## Text section
#####

# Beauty and the Beast



## lee635 (Apr 17, 2002)

My kids have already watched it "10 and a hundred times" as my daughter would say. 

Keep telling the wife to wait a few weeks and you get a copy on half.com for like seventy five cents.....


----------



## RandyAB (Apr 4, 2002)

It is a pretty good DVD. My wife and I pre-ordered months ago just so we could get the Lythos. I think it is worth the 20 bucks. 

Also pre-ordered Lilo and Stitch when we picked it up for the same reason, the price was good and we got the lythos.


----------



## Mark Lamutt (Mar 24, 2002)

I picked this up at Sams Club last night for $14.48...that had it mispriced, and I jumped on it. I watched them fix the price sign as I was walking out.


----------



## Mike123abc (Jul 19, 2002)

Walmart had them for $14.08


----------



## Mark Lamutt (Mar 24, 2002)

Not in Denver, they didn't. I looked...


----------



## Karl Foster (Mar 23, 2002)

The special edition was $18.49 at Costco and I picked it up. It is a very good DVD. We saw it on the Superscreen last winter and my daughter has been bugging me to get the DVD as soon as it came out.


----------

#####

## Information supplied

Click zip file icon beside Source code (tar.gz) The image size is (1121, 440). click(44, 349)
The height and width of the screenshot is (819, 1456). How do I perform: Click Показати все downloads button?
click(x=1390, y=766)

#####

## Instructions to follow
Please give the price Karl Foster paid for the special edition at Costco, according to the Beauty and the Beast thread.

## Expected answer
$18.49